Last Monday felt like a major turning point. In order to allow the cast (yes, we have a cast for the musical workshop performances!) to learn their parts, I had to stop writing and re-writing the first act. In order to not spend $180 on copies every week (yes, $180!) I had to commit to something, print it, and hand it out.
It’s not permanent. The whole point of the workshop is to observe and learn and keep making changes. But holy smokes it freaked me out, trying to get the script to a point I could live with for seven weeks, knowing I would be hearing it read and sung and performed and discussed. I had to take a deep breath, and surrender. Surrender to letting everyone in, to letting them work with it in an unfinished state. Surrender to letting them — you — see something that is unformed, unperfected, in some places unclear.

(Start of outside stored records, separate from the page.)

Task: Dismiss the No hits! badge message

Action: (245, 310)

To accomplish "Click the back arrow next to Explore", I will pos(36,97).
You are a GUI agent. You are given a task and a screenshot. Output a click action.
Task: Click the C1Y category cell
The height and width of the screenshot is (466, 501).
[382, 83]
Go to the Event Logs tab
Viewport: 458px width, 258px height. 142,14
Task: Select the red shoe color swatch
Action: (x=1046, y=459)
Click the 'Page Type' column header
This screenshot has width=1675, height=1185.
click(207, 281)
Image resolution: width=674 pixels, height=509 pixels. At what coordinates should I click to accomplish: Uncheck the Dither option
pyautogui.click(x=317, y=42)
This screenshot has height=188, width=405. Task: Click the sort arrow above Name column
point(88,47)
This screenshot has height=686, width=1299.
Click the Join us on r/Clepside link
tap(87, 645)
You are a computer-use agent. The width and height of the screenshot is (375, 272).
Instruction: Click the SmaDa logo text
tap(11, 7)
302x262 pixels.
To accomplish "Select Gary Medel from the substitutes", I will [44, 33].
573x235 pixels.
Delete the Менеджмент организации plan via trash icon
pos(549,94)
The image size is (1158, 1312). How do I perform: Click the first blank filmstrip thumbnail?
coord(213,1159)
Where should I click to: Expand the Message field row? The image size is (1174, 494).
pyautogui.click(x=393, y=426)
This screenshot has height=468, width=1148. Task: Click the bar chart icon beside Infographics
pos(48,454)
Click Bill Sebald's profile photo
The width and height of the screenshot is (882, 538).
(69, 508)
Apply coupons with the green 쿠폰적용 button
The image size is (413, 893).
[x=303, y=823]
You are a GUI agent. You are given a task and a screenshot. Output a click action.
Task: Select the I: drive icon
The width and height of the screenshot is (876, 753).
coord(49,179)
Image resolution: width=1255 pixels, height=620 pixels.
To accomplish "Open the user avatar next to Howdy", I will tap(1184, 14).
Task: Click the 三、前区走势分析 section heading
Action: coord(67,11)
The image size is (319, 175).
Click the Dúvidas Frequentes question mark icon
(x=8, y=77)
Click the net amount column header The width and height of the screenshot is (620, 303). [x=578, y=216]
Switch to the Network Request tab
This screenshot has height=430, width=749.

Yikes! (see last week’s post for more on that feeling)
But then…I got through it! And it was seven o’clock, and the cast was there, and I was handing them scripts. Jillian, the director, whipped the cast into order with amazing skill. The actors blew me away with their sensitivity and good will for the process. And now…we’re rolling!
Oddly, it doesn’t feel as scary anymore. In fact, I really want you to come see it, and tell me what you think and feel and wish for and react to about it. The fear will come and go, ebb and flow, but underneath it all, I’m so stoked to be working on something so deeply collaborative. It’s rich and rewarding and difficult in all the right ways, I think.